Nederlands-Vlaams Bijbelgenootschap

Een inleiding van Jeruzalem

Jeruzalem lag tussen de twee grote verbindingswegen in de oudheid: de weg langs de kust, die Egypte met Syrië verbond, en de weg op de Jordaanse hoogvlakte, die naar Arabië leidde. Jeruzalem lag dus niet aan of dichtbij grote verbindingswegen, Dit nadeel zorgde ook voor een groot voordeel: als er oorlogen waren in de omliggende landen, kreeg Jeruzalem daar meestal niet mee te maken. Bovendien leidde er een handelsweg van Jeruzalem via Jericho naar het huidige Jordanië. Jeruzalem ligt in een berggebied en is gebouwd op een aantal bergtoppen, maar ook in drie dalen, die parallel aan elkaar lopen: in het westen en zuiden het Hinnomdal, in het oosten het Kidrondal en in het midden het Tyropoiondal (dat tegenwoordig is opgevuld en dus geen dal meer is). Voor de inwoners van Jeruzalem was het erg belangrijk dat er waterbronnen in en rondom de stad aanwezig waren. De belangrijkste daarvan voor het dagelijkse leven in de stad was de Gichonbron. Deze bron zorgde er ook voor dat de inwoners het konden overleven als de stad was omsingeld door vijanden.

De naam Jeruzalem

In Egyptische teksten uit omstreeks 1800 voor Christus wordt een stad genoemd die mogelijk Roesalimmoem heette. In latere teksten die in Egypte zijn gevonden, heet de stad Oeroesalim, terwijl de Assyriërs spraken van Oersalimmoe. In het Oud-Hebreeuws werd de stad Jeroesjalem genoemd. In later Hebreeuws werd dit Jeroesjalajim, de huidige naam van de stad. De Griekse weergave wijkt af: Hiërosolyma, waarschijnlijk omdat hiëros ‘heilig’ betekent. De naam Jerusalem of Jeruzalem is dus afgeleid van de Hebreeuwse naam voor deze stad. De oorspronkelijke betekenis van de naam zou ‘vestiging van Salim’ kunnen zijn. Salim was een Kanaänitische god.
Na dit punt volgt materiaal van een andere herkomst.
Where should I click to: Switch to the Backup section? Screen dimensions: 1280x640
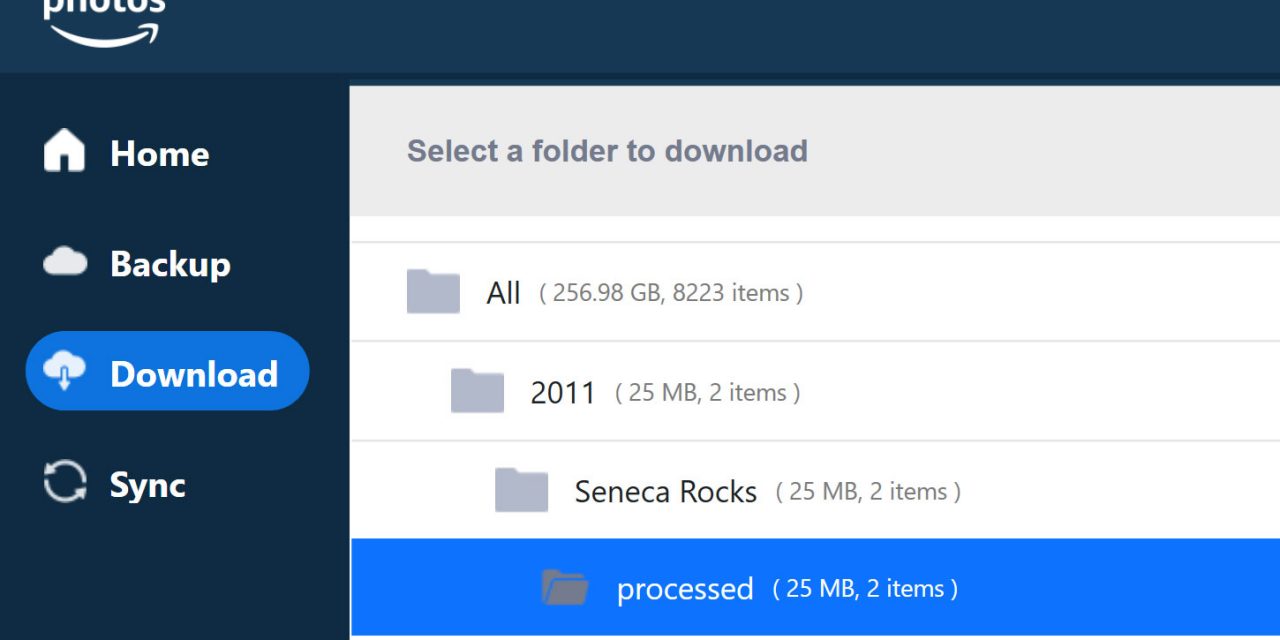[170, 264]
Andere namen voor Jeruzalem

In de Bijbel komen ook andere namen voor deze stad voor. In de eerste plaats de verkorte naam Salem (Genesis 14:18; Psalm 76:3). Daarnaast wordt de stad in de periode vóór de regering van koning David ook Jebus genoemd (Richteren 19:10-11; 1 Kronieken 11:4-5). De inwoners heetten toen de Jebusieten. Dit is opvallend, want in buitenlandse bronnen uit die periode heet de stad Oeroesalim en niet Jebus.
Daarnaast kan de naam Sion naar Jeruzalem verwijzen (bijvoorbeeld Psalm 48:13), hoewel Sion eigenlijk de naam was van een bergtop. We lezen ook vaak over de Stad van David. Die naam werd eerst gebruikt voor een deel van de stad en later voor de hele stad. Ezechiël noemt Jeruzalem ten slotte Oholiba, wat ‘mijn tent is in haar’ betekent. Met die naam maakt hij duidelijk dat Jeruzalem de hoofdstad is die God voor het volk heeft uitgekozen (Ezechiël 23:4-44).